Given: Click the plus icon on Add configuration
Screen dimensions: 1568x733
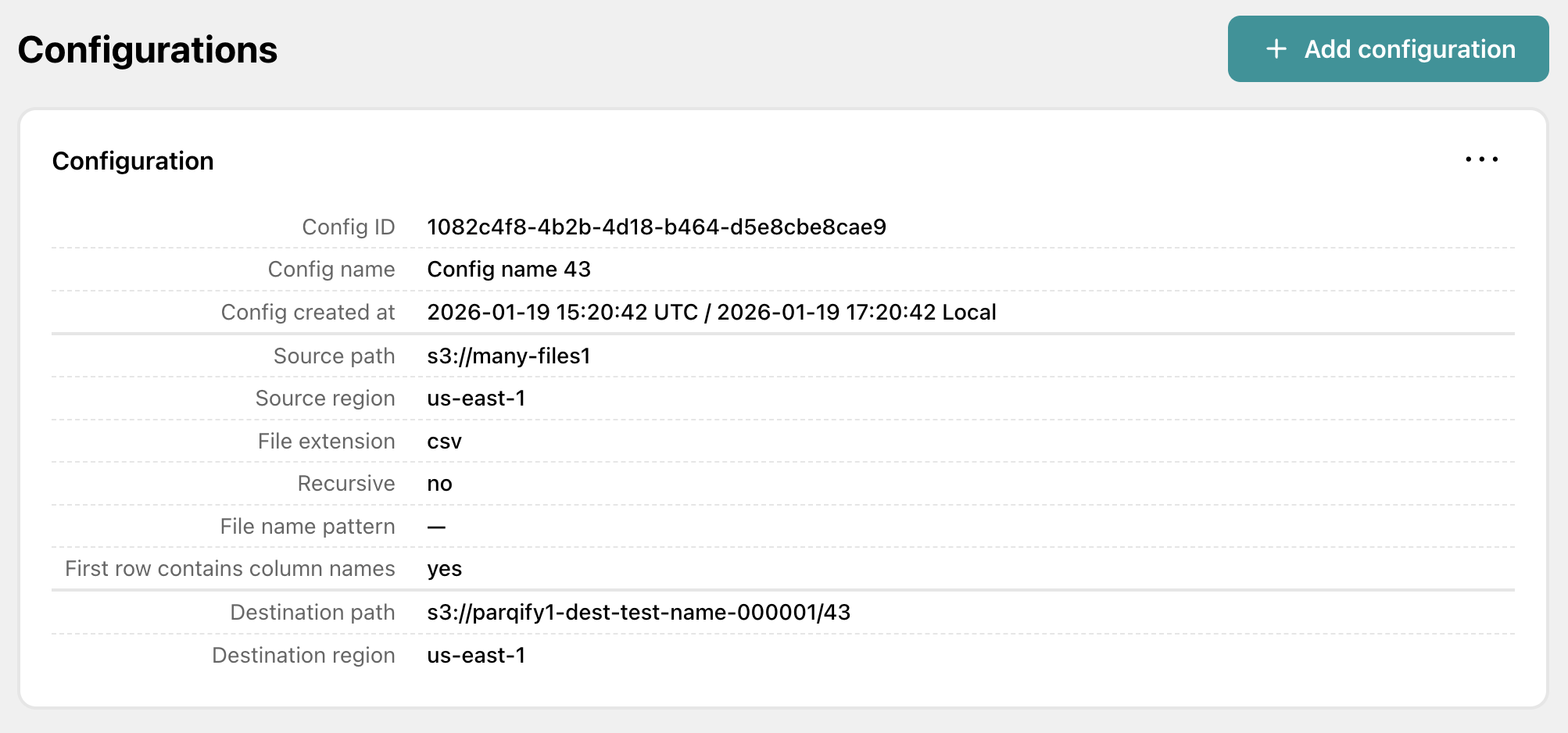Looking at the screenshot, I should point(1275,48).
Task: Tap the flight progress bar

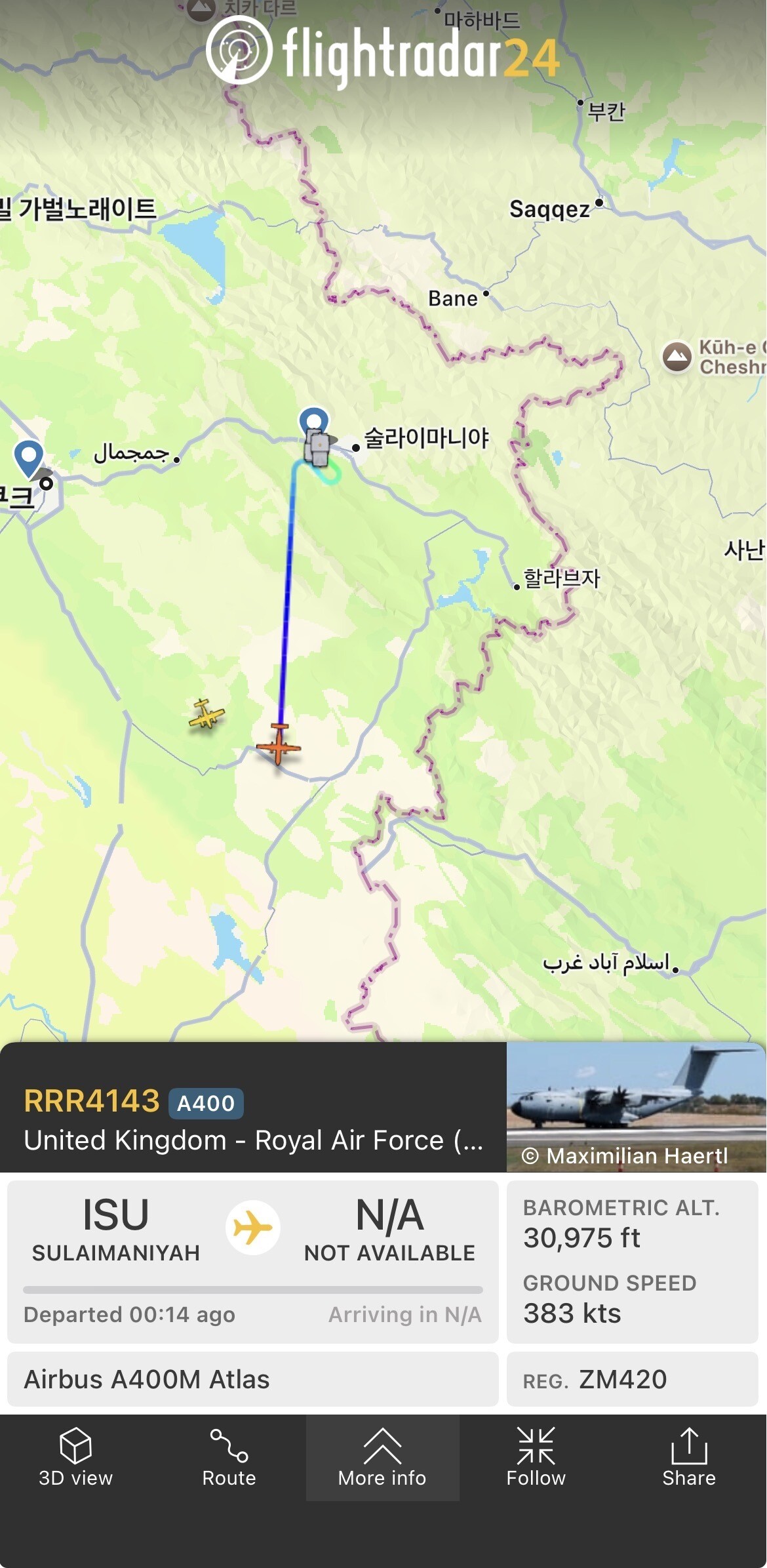Action: [253, 1290]
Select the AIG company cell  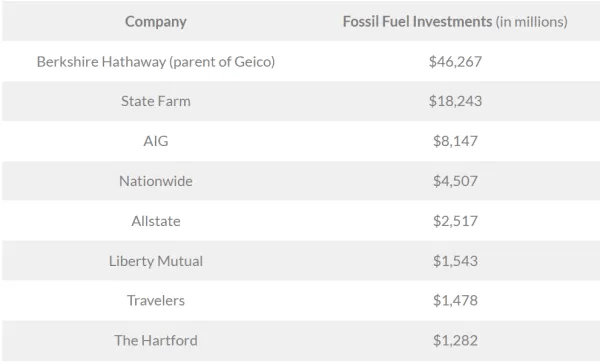pyautogui.click(x=156, y=141)
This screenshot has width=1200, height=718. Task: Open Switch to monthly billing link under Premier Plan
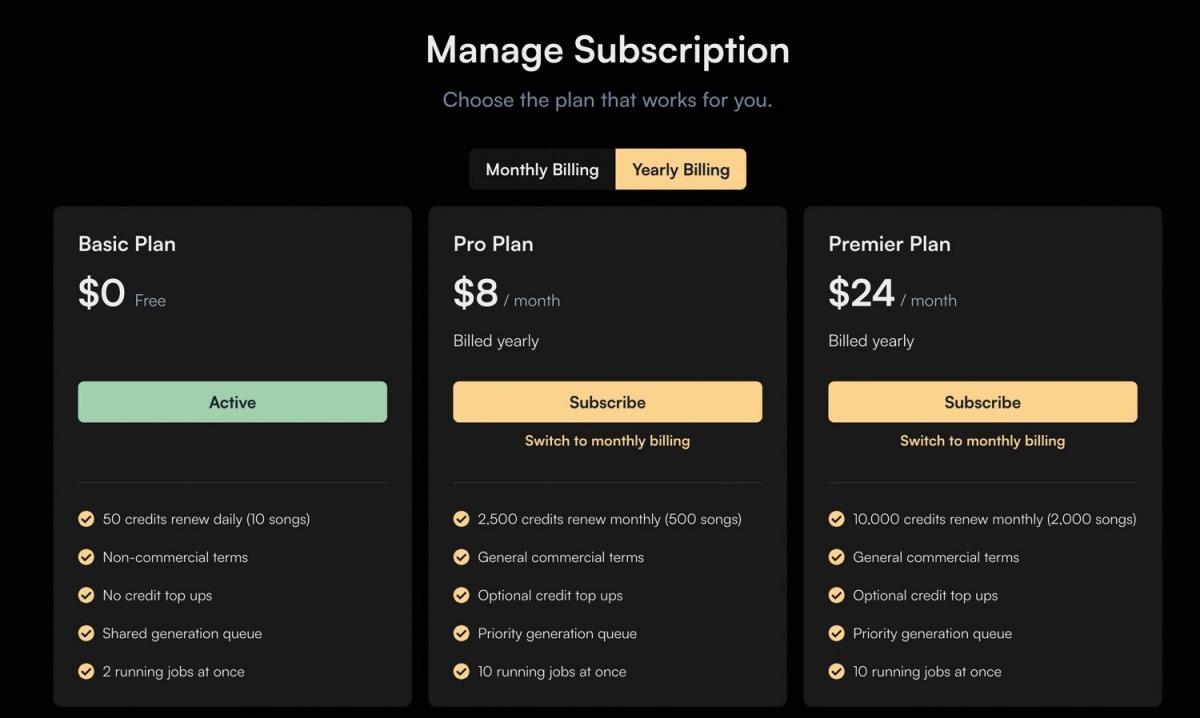[982, 440]
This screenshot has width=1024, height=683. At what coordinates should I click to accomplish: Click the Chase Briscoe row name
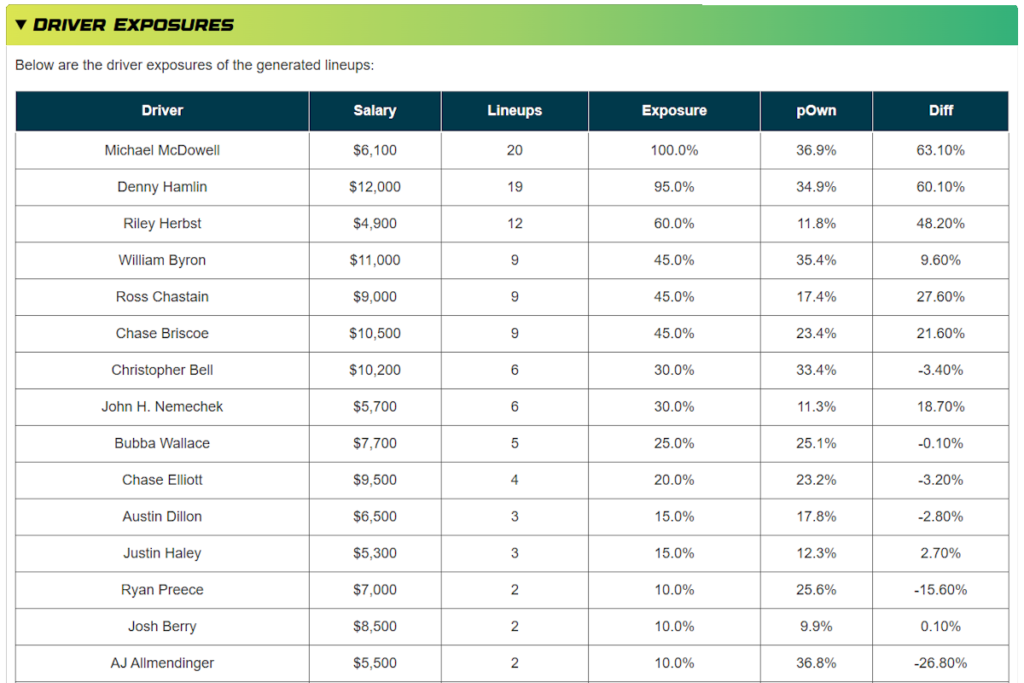[162, 333]
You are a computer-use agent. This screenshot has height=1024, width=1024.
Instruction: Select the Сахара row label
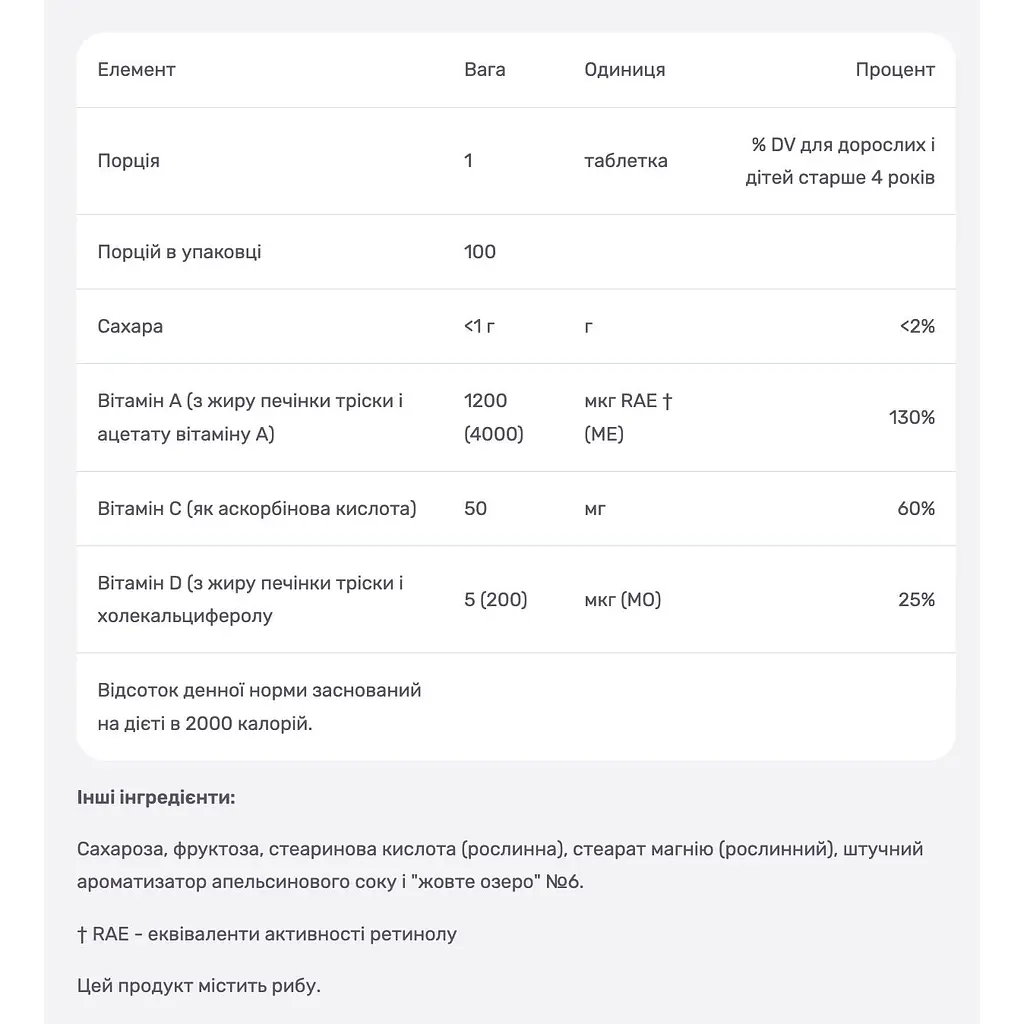pos(130,327)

◆ Exercise directions ◆
Your copy must hold exactly the lines from the one with "This screenshot has width=1024, height=683." to the end of the records above, both included, and no pictures.

◆ Exercise output ◆
This screenshot has width=1024, height=683. At what coordinates should I click to accomplish: Click the Chase Briscoe row name
[162, 333]
You are a computer-use agent. This screenshot has height=1024, width=1024.
Instruction: Select the Сахара row label
pos(130,327)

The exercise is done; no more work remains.